**HOW TO COMPLETE THIS TASK**:
Transcribe the records below exactly as written, from the opening line through the line that contains "1203683过硬型保护过滤器滤芯 (211, 2112)".

═══ DATASET RECORDS ═══

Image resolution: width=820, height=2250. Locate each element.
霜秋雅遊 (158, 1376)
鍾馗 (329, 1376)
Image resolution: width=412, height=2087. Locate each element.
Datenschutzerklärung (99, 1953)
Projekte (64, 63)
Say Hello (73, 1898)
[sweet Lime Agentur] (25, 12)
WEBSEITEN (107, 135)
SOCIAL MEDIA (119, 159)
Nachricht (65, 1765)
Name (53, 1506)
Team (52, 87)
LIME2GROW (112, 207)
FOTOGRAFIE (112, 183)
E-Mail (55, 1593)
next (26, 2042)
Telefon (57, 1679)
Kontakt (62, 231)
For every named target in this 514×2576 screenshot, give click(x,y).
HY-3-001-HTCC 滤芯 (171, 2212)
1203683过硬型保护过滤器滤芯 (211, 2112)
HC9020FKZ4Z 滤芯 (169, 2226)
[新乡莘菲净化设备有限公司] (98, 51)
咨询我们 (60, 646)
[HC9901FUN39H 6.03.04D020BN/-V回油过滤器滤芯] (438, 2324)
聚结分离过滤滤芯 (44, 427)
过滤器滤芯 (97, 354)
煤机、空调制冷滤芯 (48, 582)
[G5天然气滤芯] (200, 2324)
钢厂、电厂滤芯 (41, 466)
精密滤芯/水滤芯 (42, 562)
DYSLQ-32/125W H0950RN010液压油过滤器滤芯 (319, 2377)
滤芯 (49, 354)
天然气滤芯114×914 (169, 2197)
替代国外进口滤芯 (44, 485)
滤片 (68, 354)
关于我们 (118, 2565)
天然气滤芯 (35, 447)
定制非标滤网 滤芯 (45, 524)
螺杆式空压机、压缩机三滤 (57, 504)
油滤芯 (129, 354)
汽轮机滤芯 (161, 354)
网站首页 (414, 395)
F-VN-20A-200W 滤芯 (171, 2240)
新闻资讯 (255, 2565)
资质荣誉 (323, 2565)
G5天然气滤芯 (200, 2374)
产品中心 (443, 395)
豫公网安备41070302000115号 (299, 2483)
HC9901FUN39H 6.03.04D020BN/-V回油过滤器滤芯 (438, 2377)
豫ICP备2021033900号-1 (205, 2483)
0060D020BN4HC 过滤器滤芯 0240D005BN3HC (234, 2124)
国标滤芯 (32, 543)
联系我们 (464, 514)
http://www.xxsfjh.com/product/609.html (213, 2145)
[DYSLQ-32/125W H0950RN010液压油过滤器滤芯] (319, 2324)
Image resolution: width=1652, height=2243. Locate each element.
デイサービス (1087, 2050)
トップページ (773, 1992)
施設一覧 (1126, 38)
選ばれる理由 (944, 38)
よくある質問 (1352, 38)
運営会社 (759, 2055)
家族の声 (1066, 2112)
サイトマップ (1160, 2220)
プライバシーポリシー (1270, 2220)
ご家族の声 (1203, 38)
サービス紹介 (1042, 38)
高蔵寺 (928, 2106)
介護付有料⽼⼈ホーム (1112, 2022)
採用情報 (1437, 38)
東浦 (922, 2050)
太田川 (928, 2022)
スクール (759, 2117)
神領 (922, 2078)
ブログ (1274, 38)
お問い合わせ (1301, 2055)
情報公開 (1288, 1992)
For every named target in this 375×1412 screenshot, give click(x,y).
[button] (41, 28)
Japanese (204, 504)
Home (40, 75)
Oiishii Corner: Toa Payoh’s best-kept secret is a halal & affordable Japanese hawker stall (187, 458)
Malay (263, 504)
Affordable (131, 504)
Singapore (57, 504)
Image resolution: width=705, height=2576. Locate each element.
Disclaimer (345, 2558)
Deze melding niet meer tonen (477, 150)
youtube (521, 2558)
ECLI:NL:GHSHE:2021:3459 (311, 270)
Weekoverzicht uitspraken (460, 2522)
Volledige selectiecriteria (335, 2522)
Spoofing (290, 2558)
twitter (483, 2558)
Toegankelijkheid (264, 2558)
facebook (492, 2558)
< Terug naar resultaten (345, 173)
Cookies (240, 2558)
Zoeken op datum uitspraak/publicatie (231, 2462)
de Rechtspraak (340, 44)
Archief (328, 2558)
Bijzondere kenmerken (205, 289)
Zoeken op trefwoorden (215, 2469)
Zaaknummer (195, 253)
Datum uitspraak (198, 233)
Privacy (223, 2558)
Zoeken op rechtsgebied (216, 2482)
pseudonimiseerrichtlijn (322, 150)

═══

**RESULT OF THE EXERCISE**:
Image resolution: width=820, height=2250. Locate each element.
霜秋雅遊 (158, 1376)
鍾馗 (329, 1376)
Image resolution: width=412, height=2087. Locate each element.
Datenschutzerklärung (99, 1953)
Projekte (64, 63)
Say Hello (73, 1898)
[sweet Lime Agentur] (25, 12)
WEBSEITEN (107, 135)
SOCIAL MEDIA (119, 159)
Nachricht (65, 1765)
Name (53, 1506)
Team (52, 87)
LIME2GROW (112, 207)
FOTOGRAFIE (112, 183)
E-Mail (55, 1593)
next (26, 2042)
Telefon (57, 1679)
Kontakt (62, 231)
For every named target in this 514×2576 screenshot, give click(x,y).
HY-3-001-HTCC 滤芯 (171, 2212)
1203683过硬型保护过滤器滤芯 (211, 2112)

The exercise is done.